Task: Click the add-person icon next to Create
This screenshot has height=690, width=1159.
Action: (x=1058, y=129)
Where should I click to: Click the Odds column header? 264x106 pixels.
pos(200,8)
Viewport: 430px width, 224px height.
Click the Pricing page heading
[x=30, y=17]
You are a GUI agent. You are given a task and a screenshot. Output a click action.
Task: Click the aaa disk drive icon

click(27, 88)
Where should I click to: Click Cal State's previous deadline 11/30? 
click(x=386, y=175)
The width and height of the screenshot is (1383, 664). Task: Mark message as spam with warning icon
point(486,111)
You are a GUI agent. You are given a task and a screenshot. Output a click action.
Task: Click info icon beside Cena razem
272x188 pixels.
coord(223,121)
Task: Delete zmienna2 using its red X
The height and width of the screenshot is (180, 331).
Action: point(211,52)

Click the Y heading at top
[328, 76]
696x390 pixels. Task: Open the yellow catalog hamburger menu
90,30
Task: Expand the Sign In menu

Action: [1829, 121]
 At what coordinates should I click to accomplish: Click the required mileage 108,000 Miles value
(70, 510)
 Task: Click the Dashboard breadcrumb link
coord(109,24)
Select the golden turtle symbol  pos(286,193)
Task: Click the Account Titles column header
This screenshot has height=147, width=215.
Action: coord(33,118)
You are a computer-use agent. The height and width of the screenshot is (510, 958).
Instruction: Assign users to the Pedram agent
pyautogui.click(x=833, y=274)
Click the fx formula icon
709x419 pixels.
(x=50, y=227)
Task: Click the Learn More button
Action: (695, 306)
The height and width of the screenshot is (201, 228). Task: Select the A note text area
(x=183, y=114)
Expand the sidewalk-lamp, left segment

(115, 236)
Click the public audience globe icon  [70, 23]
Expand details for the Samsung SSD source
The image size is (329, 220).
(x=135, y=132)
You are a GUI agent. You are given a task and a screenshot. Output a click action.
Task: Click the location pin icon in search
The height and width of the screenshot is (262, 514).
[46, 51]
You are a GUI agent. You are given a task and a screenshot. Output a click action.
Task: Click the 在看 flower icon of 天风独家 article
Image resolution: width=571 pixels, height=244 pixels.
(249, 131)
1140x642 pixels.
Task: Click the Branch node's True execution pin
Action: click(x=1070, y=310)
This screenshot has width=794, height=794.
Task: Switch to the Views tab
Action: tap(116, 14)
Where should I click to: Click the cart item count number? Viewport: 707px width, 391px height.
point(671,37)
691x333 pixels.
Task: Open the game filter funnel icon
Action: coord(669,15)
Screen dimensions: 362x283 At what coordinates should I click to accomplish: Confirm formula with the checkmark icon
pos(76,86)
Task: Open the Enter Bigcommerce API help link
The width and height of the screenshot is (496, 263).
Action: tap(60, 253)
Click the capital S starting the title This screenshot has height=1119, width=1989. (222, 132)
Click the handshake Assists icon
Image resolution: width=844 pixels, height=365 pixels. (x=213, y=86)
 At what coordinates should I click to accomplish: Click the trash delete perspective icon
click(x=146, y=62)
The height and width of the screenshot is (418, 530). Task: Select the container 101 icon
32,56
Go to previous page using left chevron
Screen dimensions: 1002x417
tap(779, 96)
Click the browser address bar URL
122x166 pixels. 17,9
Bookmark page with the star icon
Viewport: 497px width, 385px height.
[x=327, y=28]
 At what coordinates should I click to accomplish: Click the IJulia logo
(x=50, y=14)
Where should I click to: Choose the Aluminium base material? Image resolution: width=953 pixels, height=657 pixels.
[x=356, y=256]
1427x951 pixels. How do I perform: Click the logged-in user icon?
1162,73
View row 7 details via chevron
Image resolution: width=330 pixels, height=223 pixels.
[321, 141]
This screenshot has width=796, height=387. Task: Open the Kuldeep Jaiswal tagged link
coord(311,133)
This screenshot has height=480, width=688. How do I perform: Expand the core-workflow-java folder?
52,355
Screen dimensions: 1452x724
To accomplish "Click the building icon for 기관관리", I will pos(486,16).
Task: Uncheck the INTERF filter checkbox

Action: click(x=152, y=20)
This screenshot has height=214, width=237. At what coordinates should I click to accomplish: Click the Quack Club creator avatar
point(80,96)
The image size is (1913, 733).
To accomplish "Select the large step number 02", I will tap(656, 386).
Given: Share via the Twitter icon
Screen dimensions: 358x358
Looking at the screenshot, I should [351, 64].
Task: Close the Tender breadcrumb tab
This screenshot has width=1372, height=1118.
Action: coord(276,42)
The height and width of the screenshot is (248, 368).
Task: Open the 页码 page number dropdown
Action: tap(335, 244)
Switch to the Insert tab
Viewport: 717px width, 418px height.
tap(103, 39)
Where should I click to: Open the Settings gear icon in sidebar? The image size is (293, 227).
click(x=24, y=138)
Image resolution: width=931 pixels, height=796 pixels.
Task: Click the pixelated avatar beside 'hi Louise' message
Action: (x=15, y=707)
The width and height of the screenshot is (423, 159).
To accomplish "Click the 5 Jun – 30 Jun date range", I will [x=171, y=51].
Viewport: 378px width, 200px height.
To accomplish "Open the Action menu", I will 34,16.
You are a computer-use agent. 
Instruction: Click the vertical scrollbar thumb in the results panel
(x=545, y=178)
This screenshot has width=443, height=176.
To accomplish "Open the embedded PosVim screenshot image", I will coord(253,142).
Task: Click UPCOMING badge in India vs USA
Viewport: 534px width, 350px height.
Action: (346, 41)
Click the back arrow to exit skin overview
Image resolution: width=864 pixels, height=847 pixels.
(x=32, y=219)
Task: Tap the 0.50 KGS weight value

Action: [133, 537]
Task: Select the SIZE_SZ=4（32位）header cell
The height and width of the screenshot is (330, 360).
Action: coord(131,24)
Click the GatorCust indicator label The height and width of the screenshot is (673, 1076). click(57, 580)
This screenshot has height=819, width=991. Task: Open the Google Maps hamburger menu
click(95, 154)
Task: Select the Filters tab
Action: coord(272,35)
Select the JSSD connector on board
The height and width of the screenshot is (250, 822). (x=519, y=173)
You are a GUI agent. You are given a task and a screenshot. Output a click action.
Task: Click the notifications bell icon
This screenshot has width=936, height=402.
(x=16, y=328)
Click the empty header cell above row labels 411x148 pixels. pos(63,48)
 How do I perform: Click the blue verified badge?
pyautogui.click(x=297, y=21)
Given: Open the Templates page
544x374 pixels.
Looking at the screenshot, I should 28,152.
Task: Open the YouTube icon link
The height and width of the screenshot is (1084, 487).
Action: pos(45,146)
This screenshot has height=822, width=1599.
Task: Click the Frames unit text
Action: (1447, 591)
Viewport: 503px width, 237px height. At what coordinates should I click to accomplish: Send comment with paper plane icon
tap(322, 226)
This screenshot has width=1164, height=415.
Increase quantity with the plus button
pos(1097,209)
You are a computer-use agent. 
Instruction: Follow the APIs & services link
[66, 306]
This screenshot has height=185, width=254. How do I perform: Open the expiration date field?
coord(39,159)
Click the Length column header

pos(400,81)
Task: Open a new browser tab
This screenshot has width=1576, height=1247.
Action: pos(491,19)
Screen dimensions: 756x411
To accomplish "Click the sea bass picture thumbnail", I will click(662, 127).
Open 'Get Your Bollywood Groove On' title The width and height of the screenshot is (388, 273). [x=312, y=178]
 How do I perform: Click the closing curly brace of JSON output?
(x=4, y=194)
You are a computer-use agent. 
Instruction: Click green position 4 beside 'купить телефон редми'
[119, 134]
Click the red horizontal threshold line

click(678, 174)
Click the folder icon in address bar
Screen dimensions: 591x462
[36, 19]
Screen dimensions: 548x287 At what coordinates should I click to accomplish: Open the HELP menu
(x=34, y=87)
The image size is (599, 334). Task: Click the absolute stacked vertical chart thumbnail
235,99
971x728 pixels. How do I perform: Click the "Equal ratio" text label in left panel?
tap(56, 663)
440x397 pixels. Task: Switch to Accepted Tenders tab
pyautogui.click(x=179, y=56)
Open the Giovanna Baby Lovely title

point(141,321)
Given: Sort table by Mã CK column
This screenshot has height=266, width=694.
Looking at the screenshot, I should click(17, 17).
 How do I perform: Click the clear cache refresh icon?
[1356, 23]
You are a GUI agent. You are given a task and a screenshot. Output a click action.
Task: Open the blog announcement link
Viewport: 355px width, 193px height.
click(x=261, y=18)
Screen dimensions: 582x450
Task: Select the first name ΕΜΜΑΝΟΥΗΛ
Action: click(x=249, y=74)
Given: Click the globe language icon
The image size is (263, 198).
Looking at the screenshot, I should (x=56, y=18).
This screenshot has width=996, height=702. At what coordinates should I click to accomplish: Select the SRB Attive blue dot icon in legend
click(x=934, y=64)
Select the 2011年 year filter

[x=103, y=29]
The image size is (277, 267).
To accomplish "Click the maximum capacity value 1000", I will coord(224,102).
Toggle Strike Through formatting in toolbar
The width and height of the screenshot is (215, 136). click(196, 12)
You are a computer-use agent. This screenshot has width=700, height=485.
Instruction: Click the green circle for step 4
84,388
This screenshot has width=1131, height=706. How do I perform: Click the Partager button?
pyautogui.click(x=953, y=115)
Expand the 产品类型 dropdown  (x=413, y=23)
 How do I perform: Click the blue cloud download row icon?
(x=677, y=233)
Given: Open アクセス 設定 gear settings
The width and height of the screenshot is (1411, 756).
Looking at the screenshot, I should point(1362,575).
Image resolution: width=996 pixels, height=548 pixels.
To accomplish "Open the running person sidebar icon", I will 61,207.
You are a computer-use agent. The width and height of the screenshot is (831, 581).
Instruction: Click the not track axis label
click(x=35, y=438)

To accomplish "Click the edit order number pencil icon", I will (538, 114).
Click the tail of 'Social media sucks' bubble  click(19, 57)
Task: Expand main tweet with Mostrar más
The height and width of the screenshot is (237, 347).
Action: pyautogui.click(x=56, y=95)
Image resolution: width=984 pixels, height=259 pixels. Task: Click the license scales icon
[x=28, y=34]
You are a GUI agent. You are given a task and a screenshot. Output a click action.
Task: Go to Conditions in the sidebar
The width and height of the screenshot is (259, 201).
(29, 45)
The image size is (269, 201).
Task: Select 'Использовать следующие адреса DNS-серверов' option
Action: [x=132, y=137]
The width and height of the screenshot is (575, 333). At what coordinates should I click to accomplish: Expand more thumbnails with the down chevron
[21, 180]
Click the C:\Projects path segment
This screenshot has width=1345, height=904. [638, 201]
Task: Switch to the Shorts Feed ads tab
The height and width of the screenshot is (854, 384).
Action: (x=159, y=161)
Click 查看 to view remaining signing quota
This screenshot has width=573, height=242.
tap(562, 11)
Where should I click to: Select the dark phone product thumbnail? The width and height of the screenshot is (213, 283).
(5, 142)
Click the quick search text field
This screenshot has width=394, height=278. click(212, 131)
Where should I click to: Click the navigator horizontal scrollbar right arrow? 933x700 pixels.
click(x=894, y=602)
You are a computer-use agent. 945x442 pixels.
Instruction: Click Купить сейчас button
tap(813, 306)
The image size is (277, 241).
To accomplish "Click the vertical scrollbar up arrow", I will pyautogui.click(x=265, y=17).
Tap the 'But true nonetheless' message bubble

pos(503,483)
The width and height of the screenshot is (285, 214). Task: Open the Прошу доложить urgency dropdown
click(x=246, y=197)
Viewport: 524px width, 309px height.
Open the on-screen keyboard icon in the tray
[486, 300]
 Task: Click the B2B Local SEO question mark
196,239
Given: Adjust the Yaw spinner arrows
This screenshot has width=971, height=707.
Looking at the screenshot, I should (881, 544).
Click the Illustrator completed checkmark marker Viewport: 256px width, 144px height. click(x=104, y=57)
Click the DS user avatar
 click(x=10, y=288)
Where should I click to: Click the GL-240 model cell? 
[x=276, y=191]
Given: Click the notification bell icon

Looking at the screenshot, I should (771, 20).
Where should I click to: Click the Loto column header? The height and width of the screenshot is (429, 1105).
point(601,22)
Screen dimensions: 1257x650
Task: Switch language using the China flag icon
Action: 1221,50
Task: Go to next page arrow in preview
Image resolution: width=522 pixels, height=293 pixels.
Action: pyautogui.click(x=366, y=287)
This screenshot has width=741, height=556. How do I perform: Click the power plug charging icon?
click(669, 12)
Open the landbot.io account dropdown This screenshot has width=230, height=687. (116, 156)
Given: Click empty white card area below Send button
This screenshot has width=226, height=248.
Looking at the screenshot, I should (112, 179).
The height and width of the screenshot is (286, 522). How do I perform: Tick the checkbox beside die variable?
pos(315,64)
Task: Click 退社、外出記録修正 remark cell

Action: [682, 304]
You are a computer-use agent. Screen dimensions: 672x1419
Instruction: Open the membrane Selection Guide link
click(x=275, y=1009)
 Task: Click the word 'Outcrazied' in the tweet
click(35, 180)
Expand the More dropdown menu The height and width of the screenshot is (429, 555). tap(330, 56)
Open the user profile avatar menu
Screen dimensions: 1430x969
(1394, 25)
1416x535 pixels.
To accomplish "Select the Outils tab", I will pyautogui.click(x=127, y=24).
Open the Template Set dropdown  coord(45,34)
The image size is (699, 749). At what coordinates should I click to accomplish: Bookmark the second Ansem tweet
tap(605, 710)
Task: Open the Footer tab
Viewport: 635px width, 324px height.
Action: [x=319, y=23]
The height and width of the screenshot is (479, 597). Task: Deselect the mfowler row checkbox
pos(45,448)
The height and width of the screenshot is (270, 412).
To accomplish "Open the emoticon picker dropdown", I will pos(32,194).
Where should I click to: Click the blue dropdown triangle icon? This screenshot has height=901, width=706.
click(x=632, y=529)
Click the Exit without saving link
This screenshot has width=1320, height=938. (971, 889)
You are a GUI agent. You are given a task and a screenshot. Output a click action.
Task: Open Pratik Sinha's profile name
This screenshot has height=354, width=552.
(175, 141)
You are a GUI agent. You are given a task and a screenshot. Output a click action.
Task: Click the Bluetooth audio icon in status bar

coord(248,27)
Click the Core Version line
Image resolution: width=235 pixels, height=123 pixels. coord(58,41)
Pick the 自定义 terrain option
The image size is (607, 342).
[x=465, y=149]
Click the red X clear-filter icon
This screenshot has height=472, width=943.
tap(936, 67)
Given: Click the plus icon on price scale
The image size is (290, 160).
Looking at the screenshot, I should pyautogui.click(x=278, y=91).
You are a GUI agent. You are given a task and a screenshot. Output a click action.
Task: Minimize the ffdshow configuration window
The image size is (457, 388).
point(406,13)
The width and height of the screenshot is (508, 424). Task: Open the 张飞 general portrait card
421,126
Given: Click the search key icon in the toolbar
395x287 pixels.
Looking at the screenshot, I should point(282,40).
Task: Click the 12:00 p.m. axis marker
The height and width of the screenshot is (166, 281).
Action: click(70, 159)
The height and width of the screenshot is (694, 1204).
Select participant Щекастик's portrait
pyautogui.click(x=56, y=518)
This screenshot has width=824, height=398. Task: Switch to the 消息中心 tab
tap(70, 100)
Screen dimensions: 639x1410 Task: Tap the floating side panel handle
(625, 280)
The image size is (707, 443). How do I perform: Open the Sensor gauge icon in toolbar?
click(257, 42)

◆ Problem to solve ◆
Copy every line of the entries above in which "person" occurs.

◆ Task solution ◆
Task: Click the add-person icon next to Create
To accomplish "Open the running person sidebar icon", I will 61,207.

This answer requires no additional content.